Retype every line of the entries below word for word, leaving out the pictures.

## START DATASET EXTRACT

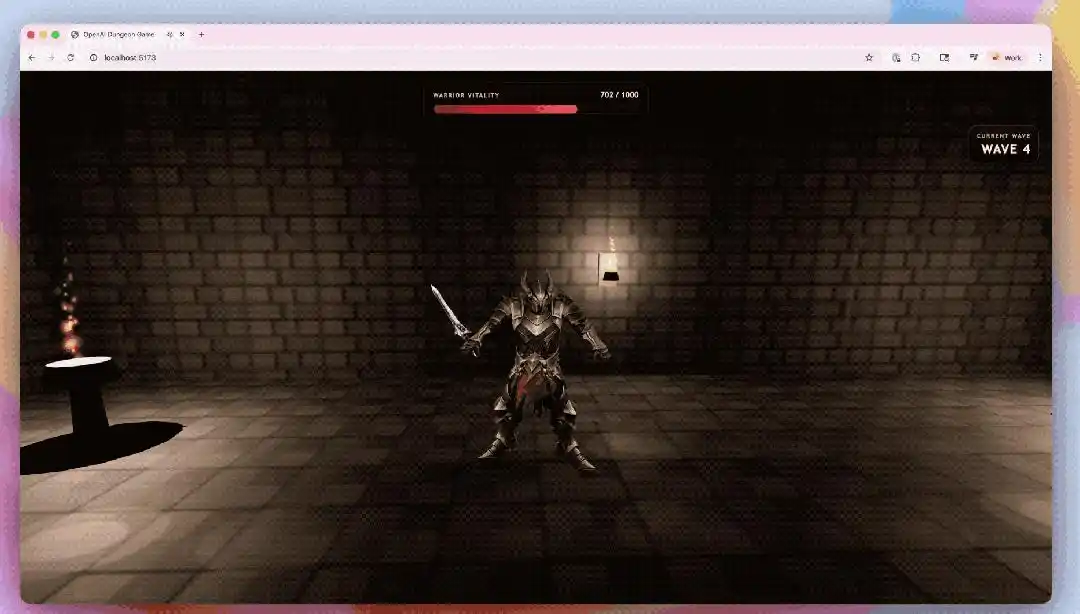Open a new tab with plus button
The image size is (1080, 614).
click(x=201, y=34)
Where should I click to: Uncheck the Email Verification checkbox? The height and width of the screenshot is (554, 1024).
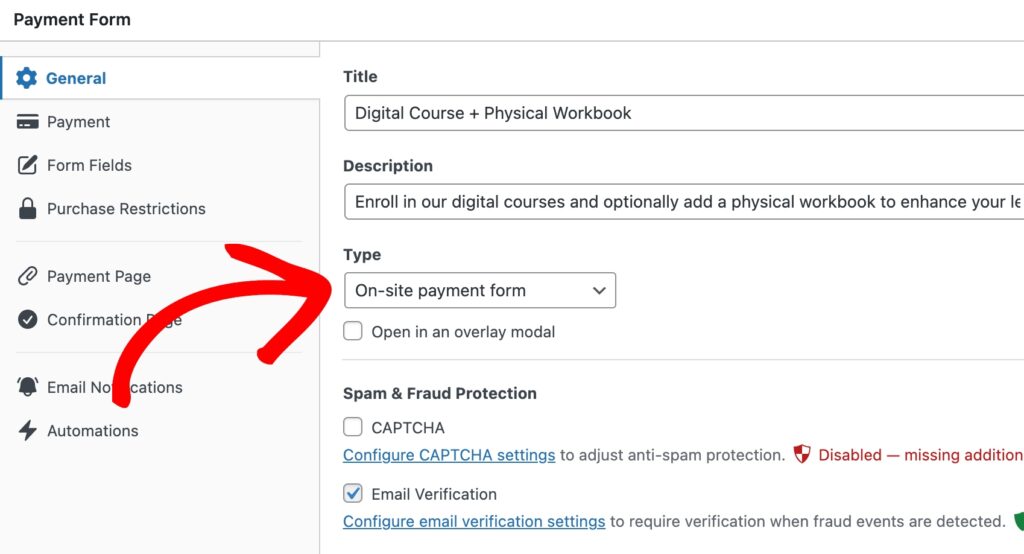(353, 493)
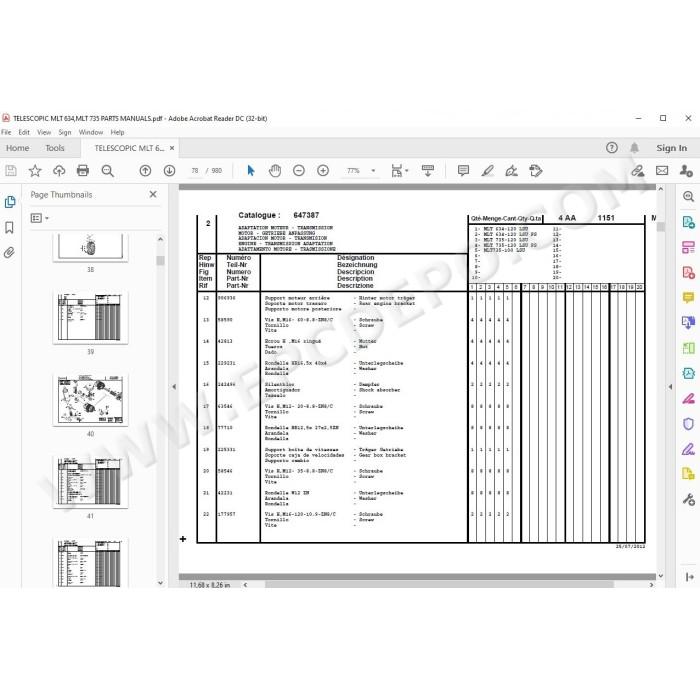Go to previous page arrow icon
Image resolution: width=700 pixels, height=700 pixels.
(x=145, y=171)
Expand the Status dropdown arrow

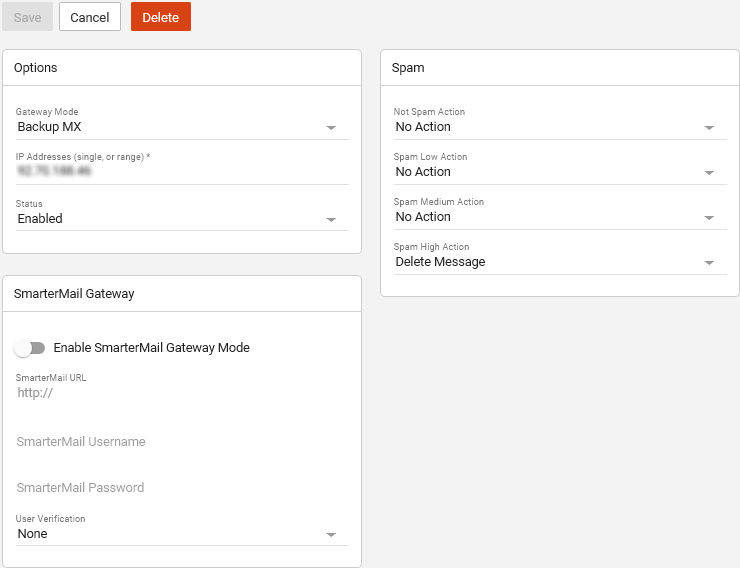pyautogui.click(x=332, y=219)
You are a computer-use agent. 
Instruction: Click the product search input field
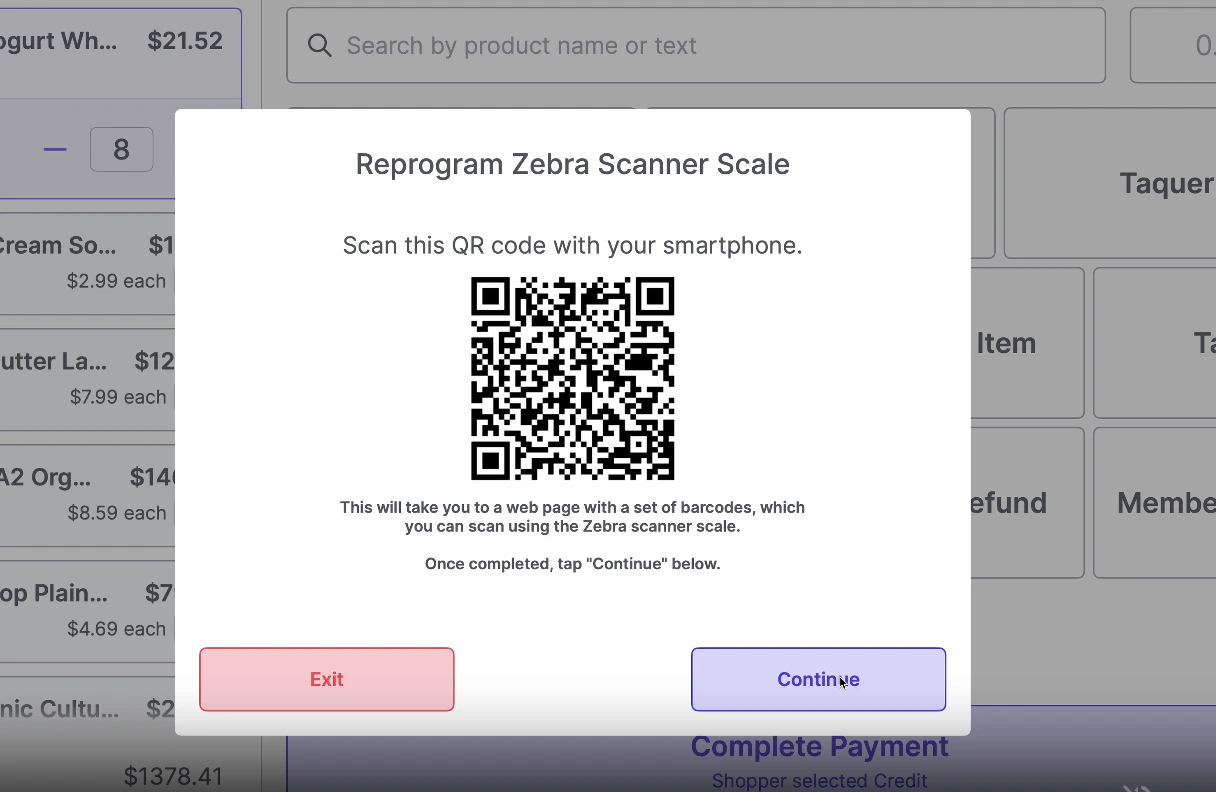(x=696, y=45)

## END DATASET EXTRACT

> [FINAL ANSWER]:
Open a new tab with plus button
The image size is (1080, 614).
click(x=201, y=34)
Where should I click to: Uncheck the Email Verification checkbox? The height and width of the screenshot is (554, 1024).
(353, 493)
Go to previous page arrow icon
Image resolution: width=700 pixels, height=700 pixels.
(x=145, y=171)
Expand the Status dropdown arrow

pyautogui.click(x=332, y=219)
You are a computer-use agent. 
Instruction: Click the product search input field
(x=696, y=45)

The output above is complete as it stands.